Mais au delà de l’interdiction du port du voile en 2004, d’autres restrictions sont apparues au fil du temps.
« En 2004 j’étais encore petite mais la loi a eu des conséquences sur ma vie. Au lycée, le proviseur m’arrêtait dans l’établissement et me demandais de réduire ou d’enlever le bandeau que je portais sur la tête. C’était absurde car c’était un simple bandeau de 5 cm », rapporte Sarah.
A cela s’est ajouté la polémique sur les jupes longues, sur les repas dits de « substitution » à la cantine, mais aussi sur les mères voilées accompagnatrices en sorties scolaires… Une « focalisation » sur l’islam qui découle directement de la loi de 2004, estiment les interrogées. Pour elles, il est nécessaire désormais, de questionner cette loi, « absurde » pour Sarah.
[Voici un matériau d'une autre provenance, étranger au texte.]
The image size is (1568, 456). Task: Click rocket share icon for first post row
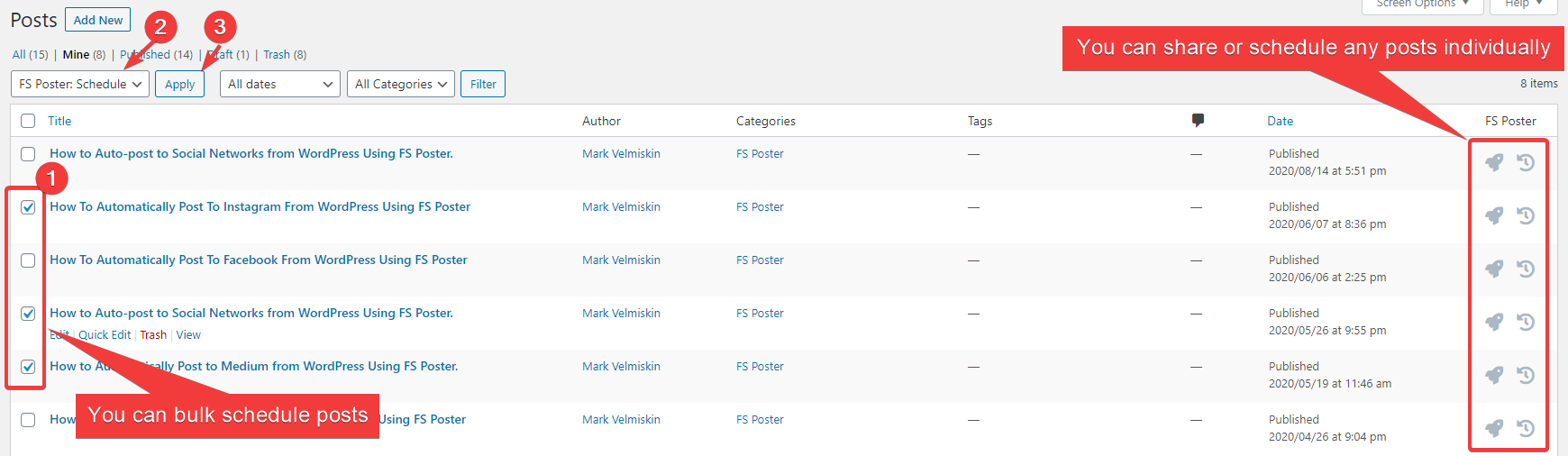click(x=1494, y=162)
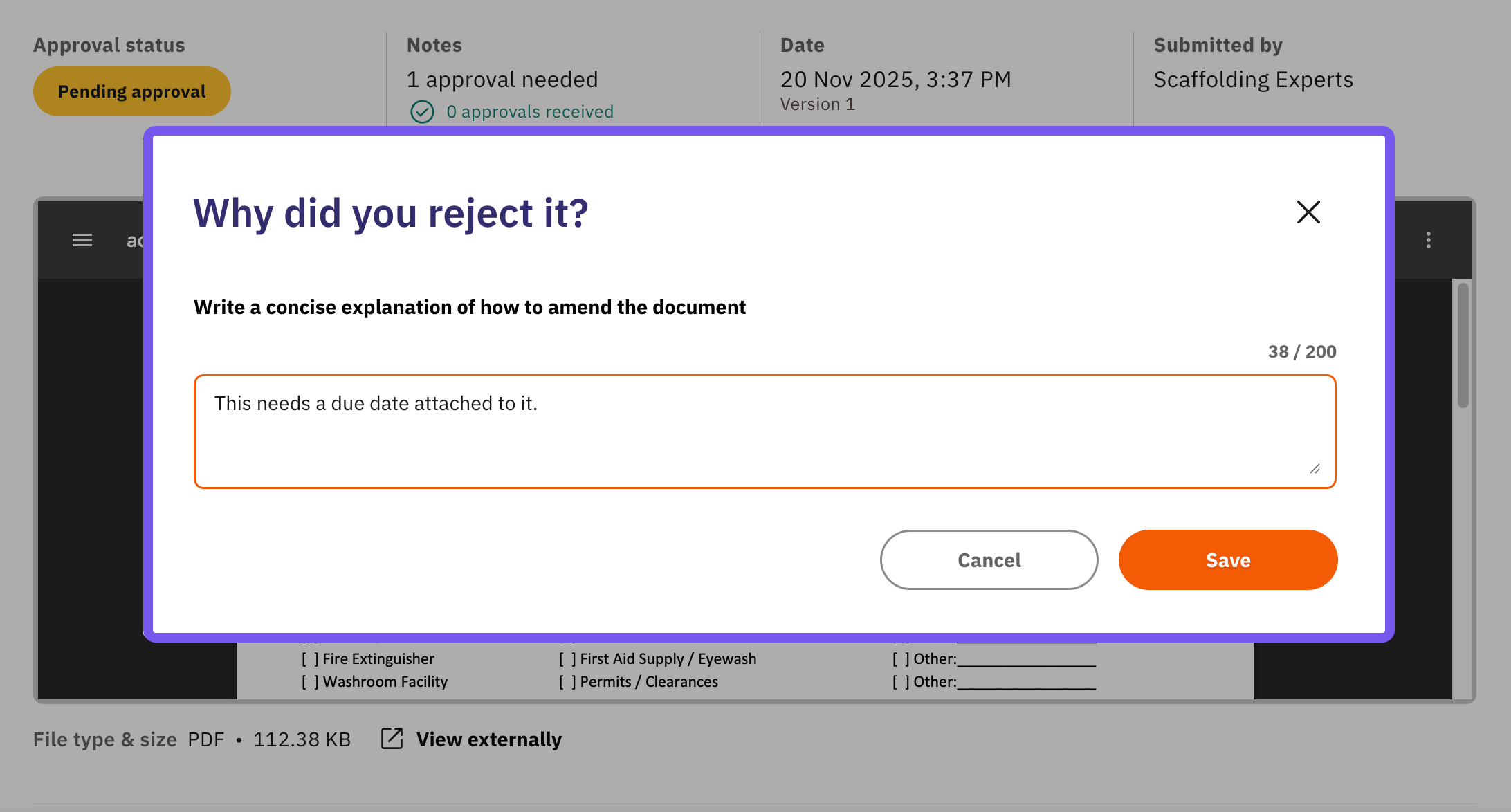Click the green approvals received check icon
The image size is (1511, 812).
click(x=422, y=111)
« La seule et unique solution est de revoir la loi de 2004. Si cela ne tenait qu’à moi je l’abrogerais. Le modèle de la laïcité française doit être revu en profondeur. C’est une loi bien trop stigmatisante » juge Safa.
« Pour moi l’éducation est la première étape vers l’interdiction du voile dans le monde du travail et dans d’autres sphères de la société. Cette loi est un condensé d’islamophobie, de racisme et de sexisme », renchérit Myriam.
Un sentiment confirmé par l’étude des chercheuses de Stanford, qui avancent aussi que « le nombre de jeunes filles déclarant avoir été victimes de racisme ou de discrimination s’est accru », depuis 2004 et que la confiance dans le milieu scolaire « a diminué ».
« Malgré tout, les mentalités commencent à changer. J’ai une soeur qui a cinq ans de plus que moi et elle n’aurait pas pu faire tout ce que j’ai fait. Je reste un peu positive car je pense que les choses bougent quand même en France », nuance toutefois Safa, qui entend bien continuer ses études et ne pas renoncer à son voile, même une fois dans le monde du travail.
« Je veux vivre dans un monde qui me ressemble, dans lequel je me retrouve aussi. Faire des études, travailler avec un voile sur la tête, c’est militer. Je ne peux pas me cacher chez moi en me disant que c’est injuste. Il faut être acteur du changement », conclut-elle.